If the adverts, by the marketing departments highlighted risk to reward and stated that with knowledge you have a better chance of gaining, using informed decisions, wouldn’t that be better?

lack of knowledge is the biggest reason to fail. Not about the future fiscal policy of a Government or projected sales of the new Apple phone, lack of knowledge as to what this all about. Short price movements, open, close, exit.

Many people refer to themselves as traders simply because they buy and sell online. When questioned about how they analysed the stocks they were buying or selling, many claim they read reports on websites, and occasionally looked at online charts. Great.

When questioned further, they reveal that while they had a rough idea of the fundamental information, they needed to assess a stock, they had little or no idea what they were looking at when it came to understanding how to interpret a chart. And none had a plan or understood anything about money management. How much to risk on a trade, how to hedge etc.

A good trader understands the importance of developing a trading strategy, how to analyse an opportunity, why they are buying and selling or leaving it alone, and how they will enter and exit the trade. Just as importantly, they also implement strong money management rules, such as a stop-loss and the size of their position to ensure they minimize their investment risk and maximize profits.

Unrealistic expectations about trading the market. Biggest killer!

In a bull market many are profitable mainly through luck rather than good knowledge. Sheep often get eaten by the wolf, so having a strategy and exit plan is paramount.

Trading the markets involves different levels of risk.
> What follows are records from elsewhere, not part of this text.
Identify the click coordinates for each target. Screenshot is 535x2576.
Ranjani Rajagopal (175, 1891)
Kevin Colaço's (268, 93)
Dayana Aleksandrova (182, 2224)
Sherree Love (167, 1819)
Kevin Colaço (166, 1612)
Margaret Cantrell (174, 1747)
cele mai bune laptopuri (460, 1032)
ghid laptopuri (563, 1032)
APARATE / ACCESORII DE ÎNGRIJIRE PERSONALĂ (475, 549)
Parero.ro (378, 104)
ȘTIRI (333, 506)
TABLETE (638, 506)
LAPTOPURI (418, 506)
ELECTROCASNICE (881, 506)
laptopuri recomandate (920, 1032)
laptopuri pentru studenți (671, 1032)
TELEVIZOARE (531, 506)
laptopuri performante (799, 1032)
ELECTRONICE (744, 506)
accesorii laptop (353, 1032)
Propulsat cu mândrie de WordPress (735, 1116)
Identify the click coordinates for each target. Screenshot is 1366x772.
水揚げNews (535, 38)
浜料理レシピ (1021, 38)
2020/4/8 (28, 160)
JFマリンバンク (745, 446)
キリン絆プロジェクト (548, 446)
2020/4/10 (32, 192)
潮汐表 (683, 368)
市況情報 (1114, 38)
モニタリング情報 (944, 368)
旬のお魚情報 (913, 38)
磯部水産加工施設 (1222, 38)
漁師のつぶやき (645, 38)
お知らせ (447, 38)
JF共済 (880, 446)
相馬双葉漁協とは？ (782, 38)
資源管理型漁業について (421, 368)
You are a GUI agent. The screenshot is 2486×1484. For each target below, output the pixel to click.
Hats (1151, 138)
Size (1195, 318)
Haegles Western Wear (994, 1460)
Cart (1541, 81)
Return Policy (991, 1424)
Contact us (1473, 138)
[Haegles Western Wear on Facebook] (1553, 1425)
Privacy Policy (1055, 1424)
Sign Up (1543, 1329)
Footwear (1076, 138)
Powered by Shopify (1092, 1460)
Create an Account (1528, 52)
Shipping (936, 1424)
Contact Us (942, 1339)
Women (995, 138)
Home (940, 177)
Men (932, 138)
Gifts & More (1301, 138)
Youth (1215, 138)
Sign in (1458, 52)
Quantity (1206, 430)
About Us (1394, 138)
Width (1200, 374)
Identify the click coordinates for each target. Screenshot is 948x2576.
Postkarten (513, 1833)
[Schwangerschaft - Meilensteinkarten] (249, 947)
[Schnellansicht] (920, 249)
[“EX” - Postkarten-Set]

Yet most people attracted to the market are willing to take higher risks, believing they are equipped to trade after watching a few YouTube strategies, hosted by some kid that never walked the trading floor. Many new traders seek out instant gratification, diving head-first into the market using complex strategies they don’t understand in the hope of profiting fast and big. Sadly, most lose on trying to fulfil their unrealistic expectations.

This quote really hits the nail on the head for me about trading retail forex.

"It's not whether you're right or wrong that's important, but how much money you make when you're right and how much you lose when you're wrong." — George Soros

The psychology factors affecting the trader.

No matter why you trade, learning the mechanics of the trade is the easy part, the hard part is understanding the psychology -

Firstly, if you are in it to make quick money, it won’t happen, if you have little money to speculate, you should not do it at all.

To trade Contracts for Difference (CFDs) or Forex offers risk, big risk, you are using leverage with no experience. However, on the upside, successful traders who have a plan and commit to learning, practice, and realistic expectations, make good money.

I repeat again, try it with a demo, its free and only commit when you have a bit of extra cash you can afford to lose to speculate.

Interesting fact.

Traders with a higher-IQ tend to hold more mutual funds and larger number of stocks. Therefore, benefit more from diversification effects.

It’s very obvious to tell why traders fail. Often trading decisions are not based on sound research or tested trading methods, but on emotions, the need for entertainment and the hope to make a million dollars with little effort and little capital.

That’s why we always offer choices of either investing or trading or both on this blog!